にべもなく言い放たれて流石に腹が立った。
「なにを──」
「くだらない意地を張るなと言っている」
身内だの他人だの些末なことだ。血の繋がりひとつで絆を保っていられるぐらいなら、自分は今ここにはいない。それは、親父と対峙したおまえが一番良くわかっていることだろうに。何を迷うことがある。
「情があるのだろう。おまえみたいな馬鹿にはそれで充分だ」
とどめとばかりにまた馬鹿と言われた。
「おまえが『そう』だと思えば『そう』なんだ。考え過ぎるな。おまえの悪い癖だ」
たとえ最初は赤の他人だったとしても、ノイマンという人間がおまえを育てて、その信念を、理想を、未来を託してくれたこと。目をかけてくれた事実は変わらない。
そこに血の繋がり以上のものがあったとしても、何ら間違いではないのだと。負い目など感じなくてもいいのだと。
そのことは目の前にいる自分が身をもって証明しているのだから。
「……そっか」
告げられた言葉の裏に込められた意味を噛み締めれば、長年つかえていたものがすっと外れたような気がして、シオンはふわりと微笑んだ。
恐らくこれは彼なりの励ましだ。普段は人の三倍ぐらい口が回るくせに、こういう時だけ。
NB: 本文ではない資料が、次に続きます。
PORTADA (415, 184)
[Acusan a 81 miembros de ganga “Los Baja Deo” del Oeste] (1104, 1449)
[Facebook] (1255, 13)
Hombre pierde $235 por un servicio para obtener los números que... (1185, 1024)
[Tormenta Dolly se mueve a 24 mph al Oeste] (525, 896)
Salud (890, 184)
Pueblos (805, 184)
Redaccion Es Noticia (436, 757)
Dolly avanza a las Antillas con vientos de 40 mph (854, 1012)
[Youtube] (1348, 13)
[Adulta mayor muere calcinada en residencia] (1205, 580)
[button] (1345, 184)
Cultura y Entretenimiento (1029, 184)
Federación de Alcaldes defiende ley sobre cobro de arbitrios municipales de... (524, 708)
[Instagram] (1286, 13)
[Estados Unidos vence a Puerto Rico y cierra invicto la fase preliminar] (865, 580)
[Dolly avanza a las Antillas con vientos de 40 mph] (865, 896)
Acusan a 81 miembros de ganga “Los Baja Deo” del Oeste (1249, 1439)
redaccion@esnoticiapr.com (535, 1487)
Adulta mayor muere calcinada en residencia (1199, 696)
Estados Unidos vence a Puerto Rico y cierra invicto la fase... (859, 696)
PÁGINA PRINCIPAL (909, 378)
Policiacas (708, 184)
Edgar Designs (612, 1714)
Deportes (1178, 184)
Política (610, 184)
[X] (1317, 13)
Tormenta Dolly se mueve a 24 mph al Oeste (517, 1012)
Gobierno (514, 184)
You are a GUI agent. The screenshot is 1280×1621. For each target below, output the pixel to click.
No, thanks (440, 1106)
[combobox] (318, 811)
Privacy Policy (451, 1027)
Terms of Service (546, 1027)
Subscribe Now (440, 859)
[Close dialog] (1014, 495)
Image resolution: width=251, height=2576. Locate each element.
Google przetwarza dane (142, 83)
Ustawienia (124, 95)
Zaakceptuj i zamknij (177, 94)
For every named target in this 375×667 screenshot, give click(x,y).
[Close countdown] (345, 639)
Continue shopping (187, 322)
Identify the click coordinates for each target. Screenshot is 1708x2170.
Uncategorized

それと同時に、首筋から金属の冷たさが消える。何度か鋏が入る音がした後、ばさばさと髪を払われた。
「終わったぞ」
「ありがとう。だいぶ軽くなったよ」
自分で切っていた時とは違い、切り損ねや長さの違いなどは見当たらない。どうやら随分丁寧に切ってくれたようだった。
「さすがはルー。プロ並みの腕前だな」
そう言って財布を取り出したが、金なら要らんと突っ返される。
「そんなことより、行くんだろう?」
「え、何処に?」
「墓だ」
は?と間の抜けた声がシオンの口からまろび出る。一体何の話だ。
「ちょ、ちょっと待ってルー。一体誰の」
「さっきまでの話の流れで気づけ馬鹿」
十数分振りにまた馬鹿と言われた。どういうことだと首を捻っている間に、ルーはてきぱきと後片付けを済ませていく。
「……まさか、ノイマン隊長の?」
「それ以外に何処へ行くつもりだおまえは」
呆れたように──否、実際呆れているのだろう──ルーは深いため息をひとつ吐いてから、早くしろとシオンの肩を叩いた。
「え、もしかして、ルーも一緒に来てくれるの?」
「……どうしてもというのなら、付き合ってやらんでもない」
気乗りしなさそうな口振りだが、おそらくシオンの話を聞いた時から彼の中では確定事項だったのだろう。それにしても、今日はいつになく。
「……おせっかいめ」
ちいさく呟く。よもや自分がこの言葉を、よりによってルーに使うことになろうとは。なんだか可笑しくて、シオンはふは、と笑った。
「何か言ったか?」
「なんでもないよ。でも」
ありがとう。
俯きがちにささやいた声が、払い損ねた髪とともにはらりと落ちた。